*TASK BRIEF*. Whenever a line of the data below holds the string "Toggle", copy that line.

*Stored items*.
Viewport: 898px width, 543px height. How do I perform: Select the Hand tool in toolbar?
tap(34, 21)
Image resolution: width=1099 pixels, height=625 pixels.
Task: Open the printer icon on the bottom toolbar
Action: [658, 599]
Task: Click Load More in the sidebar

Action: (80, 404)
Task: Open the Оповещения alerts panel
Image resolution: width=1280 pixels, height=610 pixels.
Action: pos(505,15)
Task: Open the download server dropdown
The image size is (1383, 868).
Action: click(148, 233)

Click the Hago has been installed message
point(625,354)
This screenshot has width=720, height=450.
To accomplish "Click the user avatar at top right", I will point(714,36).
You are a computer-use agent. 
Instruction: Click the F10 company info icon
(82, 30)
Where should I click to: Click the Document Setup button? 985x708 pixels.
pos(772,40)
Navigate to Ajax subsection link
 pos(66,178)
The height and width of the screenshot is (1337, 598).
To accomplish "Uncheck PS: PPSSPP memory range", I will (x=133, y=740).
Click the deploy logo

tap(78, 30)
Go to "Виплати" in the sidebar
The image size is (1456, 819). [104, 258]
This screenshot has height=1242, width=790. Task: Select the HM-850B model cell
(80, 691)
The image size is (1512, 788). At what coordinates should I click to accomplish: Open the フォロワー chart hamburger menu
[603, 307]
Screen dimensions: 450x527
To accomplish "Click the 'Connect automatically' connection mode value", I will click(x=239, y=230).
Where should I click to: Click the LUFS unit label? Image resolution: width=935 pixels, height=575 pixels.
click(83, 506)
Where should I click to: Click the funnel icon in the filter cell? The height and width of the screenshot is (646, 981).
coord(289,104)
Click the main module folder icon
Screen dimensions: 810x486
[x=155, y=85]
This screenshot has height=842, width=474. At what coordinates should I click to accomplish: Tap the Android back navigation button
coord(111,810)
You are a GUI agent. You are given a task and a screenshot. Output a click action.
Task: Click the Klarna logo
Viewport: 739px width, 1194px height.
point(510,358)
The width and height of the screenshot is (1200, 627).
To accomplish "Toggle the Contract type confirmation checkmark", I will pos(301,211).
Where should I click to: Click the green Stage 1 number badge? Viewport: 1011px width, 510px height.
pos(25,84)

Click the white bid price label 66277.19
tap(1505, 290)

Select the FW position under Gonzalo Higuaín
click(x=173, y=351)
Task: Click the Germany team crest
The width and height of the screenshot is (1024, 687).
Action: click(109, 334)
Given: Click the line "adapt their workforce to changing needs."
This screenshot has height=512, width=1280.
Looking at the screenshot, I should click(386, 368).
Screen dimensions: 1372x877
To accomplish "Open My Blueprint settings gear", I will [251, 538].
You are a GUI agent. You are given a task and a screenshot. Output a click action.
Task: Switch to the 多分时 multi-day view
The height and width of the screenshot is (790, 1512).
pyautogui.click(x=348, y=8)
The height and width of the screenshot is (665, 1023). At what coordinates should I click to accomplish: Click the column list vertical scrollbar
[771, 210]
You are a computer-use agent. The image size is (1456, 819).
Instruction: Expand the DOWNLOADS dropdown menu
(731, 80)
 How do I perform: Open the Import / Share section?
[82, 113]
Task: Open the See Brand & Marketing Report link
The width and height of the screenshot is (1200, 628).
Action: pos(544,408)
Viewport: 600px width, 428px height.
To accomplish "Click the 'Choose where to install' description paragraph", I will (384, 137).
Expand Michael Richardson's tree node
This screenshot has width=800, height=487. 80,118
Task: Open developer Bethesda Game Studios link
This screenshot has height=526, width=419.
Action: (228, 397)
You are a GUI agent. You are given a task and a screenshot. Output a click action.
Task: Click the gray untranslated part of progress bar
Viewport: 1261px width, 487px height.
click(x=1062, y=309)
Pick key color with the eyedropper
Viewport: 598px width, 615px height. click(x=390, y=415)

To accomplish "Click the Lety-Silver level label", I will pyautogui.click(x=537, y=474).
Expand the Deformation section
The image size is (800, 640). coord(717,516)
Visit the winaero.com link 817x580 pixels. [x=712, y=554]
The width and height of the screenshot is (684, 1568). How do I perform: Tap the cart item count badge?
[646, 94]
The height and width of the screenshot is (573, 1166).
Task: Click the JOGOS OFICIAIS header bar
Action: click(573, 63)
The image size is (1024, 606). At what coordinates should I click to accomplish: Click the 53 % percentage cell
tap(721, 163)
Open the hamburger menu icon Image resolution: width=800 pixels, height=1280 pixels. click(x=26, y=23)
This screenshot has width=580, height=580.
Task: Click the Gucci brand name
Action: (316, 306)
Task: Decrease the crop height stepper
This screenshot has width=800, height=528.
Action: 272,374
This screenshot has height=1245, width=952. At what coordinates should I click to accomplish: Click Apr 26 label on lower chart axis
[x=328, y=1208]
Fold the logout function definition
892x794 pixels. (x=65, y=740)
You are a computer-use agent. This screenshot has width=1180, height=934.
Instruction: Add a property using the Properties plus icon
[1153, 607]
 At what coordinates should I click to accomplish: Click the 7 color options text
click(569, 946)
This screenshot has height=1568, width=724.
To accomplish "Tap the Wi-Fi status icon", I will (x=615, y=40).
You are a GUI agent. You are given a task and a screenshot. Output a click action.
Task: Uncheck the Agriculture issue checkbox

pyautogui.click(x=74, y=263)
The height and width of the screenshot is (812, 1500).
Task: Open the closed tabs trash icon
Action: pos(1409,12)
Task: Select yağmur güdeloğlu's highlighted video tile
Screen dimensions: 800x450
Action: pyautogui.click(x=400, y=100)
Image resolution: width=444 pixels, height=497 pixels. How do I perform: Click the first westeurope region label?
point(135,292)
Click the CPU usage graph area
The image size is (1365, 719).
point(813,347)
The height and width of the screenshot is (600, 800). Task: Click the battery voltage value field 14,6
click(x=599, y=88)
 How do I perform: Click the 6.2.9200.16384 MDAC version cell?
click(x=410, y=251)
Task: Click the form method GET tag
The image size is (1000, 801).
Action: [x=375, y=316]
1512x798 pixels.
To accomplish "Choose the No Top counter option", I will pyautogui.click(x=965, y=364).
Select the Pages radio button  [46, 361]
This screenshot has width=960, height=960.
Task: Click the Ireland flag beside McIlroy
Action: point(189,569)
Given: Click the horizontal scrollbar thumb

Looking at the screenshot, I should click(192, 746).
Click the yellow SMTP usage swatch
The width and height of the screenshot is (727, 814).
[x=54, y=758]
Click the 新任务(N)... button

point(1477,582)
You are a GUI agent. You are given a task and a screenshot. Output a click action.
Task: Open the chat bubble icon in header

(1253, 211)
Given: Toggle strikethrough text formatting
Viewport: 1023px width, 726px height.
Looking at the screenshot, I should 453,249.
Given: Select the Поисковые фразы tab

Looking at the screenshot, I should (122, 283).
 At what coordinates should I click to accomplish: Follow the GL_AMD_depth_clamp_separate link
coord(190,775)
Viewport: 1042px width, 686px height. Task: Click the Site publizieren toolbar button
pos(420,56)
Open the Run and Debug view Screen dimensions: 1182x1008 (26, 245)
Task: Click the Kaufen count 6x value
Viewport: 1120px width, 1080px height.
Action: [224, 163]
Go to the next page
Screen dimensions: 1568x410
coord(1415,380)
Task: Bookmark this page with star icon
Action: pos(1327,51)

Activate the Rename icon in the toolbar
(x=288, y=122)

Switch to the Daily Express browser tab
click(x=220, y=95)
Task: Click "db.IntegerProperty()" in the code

*ANSWER BOX*.
To accomplish "Toggle the Contract type confirmation checkmark", I will pos(301,211).
Given: Toggle strikethrough text formatting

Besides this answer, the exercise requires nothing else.